[Begin RECORD SET]
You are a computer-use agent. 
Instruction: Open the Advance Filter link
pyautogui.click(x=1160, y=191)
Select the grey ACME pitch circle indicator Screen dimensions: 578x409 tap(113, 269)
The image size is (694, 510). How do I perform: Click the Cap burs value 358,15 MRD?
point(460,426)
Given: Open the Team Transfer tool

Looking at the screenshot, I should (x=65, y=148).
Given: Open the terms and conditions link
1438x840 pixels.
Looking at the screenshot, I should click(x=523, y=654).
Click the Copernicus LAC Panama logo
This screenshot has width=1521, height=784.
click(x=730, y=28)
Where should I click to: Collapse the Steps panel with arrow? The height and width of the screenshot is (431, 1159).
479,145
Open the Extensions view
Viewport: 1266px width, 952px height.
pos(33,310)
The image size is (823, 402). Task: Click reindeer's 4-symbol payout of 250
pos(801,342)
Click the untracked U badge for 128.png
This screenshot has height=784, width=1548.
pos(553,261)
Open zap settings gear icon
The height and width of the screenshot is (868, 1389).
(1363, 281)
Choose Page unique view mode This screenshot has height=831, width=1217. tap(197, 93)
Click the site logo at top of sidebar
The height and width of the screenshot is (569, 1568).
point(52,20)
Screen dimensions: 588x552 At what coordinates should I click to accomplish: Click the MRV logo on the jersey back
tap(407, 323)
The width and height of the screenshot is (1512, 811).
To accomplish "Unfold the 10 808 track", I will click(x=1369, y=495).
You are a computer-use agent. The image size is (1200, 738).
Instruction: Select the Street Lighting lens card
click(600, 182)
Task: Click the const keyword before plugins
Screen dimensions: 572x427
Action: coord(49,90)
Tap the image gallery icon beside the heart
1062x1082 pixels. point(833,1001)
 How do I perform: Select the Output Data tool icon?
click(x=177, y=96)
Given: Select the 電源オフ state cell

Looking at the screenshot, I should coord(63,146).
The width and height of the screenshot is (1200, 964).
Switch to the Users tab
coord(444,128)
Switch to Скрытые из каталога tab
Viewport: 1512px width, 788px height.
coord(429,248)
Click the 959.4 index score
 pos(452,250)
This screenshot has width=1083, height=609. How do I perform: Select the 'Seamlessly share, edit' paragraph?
[End RECORD SET]
EXERCISE DETAILS -
Rewrite the lines from the one containing "You are a computer-use agent. The" through the one containing "1062x1082 pixels. point(833,1001)", inclusive, changing "Street Lighting" to "Park Lighting" and leaving everything else as it is.

EXERCISE OUTPUT -
You are a computer-use agent. The image size is (1200, 738).
Instruction: Select the Park Lighting lens card
click(600, 182)
Task: Click the const keyword before plugins
Screen dimensions: 572x427
Action: coord(49,90)
Tap the image gallery icon beside the heart
1062x1082 pixels. point(833,1001)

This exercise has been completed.